The so-called network fusion (Convnet Fusion, which should be the meaning of translation)

What is this approach? It is simple and simple, and the output of multiple network models is averaged again for recognition. In the ILSVRC game everyone is using, why? Because doing this basically slightly, can improve the network recognition rate. Principle, it may be that the so-called different network models are somewhat complementary (complementarity). This also shows that the network is unstable ... I still haven't found the essence.

In the final article, Appendix B gives the generalization of the network.

The data set used in the feature extraction layer of the network.

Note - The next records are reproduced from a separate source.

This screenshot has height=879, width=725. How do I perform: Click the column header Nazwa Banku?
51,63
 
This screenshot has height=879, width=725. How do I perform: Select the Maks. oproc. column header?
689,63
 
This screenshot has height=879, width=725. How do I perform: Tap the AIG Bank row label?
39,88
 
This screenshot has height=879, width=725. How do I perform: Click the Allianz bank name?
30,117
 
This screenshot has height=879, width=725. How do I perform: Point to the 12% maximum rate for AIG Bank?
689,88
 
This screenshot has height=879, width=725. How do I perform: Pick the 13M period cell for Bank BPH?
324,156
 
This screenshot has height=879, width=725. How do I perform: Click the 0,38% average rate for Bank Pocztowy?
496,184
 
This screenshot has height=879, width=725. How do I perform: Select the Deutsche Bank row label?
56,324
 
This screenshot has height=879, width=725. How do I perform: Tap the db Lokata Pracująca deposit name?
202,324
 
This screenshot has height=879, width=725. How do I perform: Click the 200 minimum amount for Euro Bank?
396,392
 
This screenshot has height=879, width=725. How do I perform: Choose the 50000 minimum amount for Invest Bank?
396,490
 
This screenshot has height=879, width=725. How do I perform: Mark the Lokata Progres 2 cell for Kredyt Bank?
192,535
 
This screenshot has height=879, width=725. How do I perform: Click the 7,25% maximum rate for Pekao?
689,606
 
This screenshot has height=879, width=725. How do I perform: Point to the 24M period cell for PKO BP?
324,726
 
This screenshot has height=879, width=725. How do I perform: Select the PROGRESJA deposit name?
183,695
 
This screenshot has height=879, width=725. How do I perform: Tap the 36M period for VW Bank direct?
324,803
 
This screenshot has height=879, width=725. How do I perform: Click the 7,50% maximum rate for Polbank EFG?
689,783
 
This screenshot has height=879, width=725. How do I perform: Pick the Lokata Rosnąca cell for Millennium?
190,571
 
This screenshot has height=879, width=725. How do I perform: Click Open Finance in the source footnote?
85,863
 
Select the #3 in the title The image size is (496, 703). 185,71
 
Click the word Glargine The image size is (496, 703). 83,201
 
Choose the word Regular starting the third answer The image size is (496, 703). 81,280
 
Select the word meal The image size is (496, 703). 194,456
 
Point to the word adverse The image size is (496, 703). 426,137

To tell the truth, after reading this article, how do I feel? Nothing but trial-and-error ah ah ah ah .... Is artificial intelligence not development foreground?? All are based on mathematical models and algorithms, there are a variety of big data statistics, probability-related knowledge bar bar. , want to let the computer have their own ideas,,, I think it is far away ah ah ah ...

VERY Deep convolutional NETWORKS for large-scale IMAGE recognition this paper

Contact Us

The content source of this page is from Internet, which doesn't represent Alibaba Cloud's opinion; products and services mentioned on that page don't have any relationship with Alibaba Cloud. If the content of the page makes you feel confusing, please write us an email, we will handle the problem within 5 days after receiving your email.

If you find any instances of plagiarism from the community, please send an email to: info-contact@alibabacloud.com and provide relevant evidence. A staff member will contact you within 5 working days.

A Free Trial That Lets You Build Big!

Start building with 50+ products and up to 12 months usage for Elastic Compute Service

  • Sales Support

    1 on 1 presale consultation

  • After-Sales Support

    24/7 Technical Support 6 Free Tickets per Quarter Faster Response

  • Alibaba Cloud offers highly flexible support services tailored to meet your exact needs.